[ЦЕЛЬ ЗАДАНИЯ]:
Перескажите в виде краткого списка абзац цитируемого отрывка о Есенине, начинающийся словами «Вслед за гибелью и разрушением», сохранив его основные факты.

[ЦИТИРУЕМЫЙ ОТРЫВОК]:
Ярче всего это противостояние патриархального бытия и механического мира машинной цивилизации проявилось в известном стихотворении «Сорокоуст» — в трагически обреченном поединке живого «тонконого жеребенка» и поезда «на лапах чугунных»:
Живых коней победила стальная конница…
Вслед за гибелью и разрушением старого крестьянского мира Есенин начинает чувствовать и собственную обреченность. Поэтому и называет свое стихотворение, написанное в 1920 голу, «Я последний поэт деревни». Это прощание с прежним звучит почти в каждой строке. Стоя за прощальной обедней среди«кадящих листвой берез», герой испытывает сознание собственной ненужности. Ему ничего не остается, как догореть «золотистым пламенем». Причем для воплощения собственного «я» поэт находит удивительную метафору — «из телесного воска свеча». Действительно, человек беззащитен перед лицом природы, а что, как не свеча, подчеркивает эту хрупкость человеческого существования.

[ПРЕДОСТАВЛЕННЫЕ ЗАПИСИ]:
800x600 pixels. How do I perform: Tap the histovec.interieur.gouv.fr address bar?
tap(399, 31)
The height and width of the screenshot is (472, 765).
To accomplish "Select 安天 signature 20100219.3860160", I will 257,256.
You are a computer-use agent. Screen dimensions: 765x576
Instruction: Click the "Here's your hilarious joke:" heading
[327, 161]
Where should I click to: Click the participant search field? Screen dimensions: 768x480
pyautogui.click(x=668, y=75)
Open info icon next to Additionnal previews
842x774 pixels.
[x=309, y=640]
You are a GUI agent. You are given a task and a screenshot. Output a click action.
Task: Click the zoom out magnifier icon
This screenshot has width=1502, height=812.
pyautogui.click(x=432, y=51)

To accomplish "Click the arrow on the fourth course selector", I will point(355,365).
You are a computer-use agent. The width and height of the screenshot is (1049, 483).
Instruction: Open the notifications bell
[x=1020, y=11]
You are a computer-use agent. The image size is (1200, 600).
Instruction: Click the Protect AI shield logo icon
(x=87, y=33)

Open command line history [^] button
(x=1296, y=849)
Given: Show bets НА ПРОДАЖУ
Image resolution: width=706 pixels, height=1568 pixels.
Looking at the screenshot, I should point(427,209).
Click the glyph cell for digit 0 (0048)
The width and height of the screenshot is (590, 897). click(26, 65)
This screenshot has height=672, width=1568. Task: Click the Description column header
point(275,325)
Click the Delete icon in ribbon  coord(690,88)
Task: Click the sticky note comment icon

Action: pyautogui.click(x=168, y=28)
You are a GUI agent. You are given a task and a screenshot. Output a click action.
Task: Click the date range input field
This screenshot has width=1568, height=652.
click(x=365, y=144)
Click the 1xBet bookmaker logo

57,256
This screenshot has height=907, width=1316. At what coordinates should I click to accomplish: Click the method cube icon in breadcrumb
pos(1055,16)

[ОТВЕТ]:
- После гибели старого крестьянского мира Есенин начинает ощущать и собственную обреченность.
- Поэтому он называет свое стихотворение 1920 года «Я последний поэт деревни».
- Прощание с прежним звучит в нем почти в каждой строке.
- Герой стоит за прощальной обедней среди «кадящих листвой берез» и сознает собственную ненужность. Ему остается лишь догореть «золотистым пламенем».
- Свое «я» поэт воплощает в метафоре «из телесного воска свеча». Этот образ подчеркивает хрупкость и беззащитность человека перед лицом природы.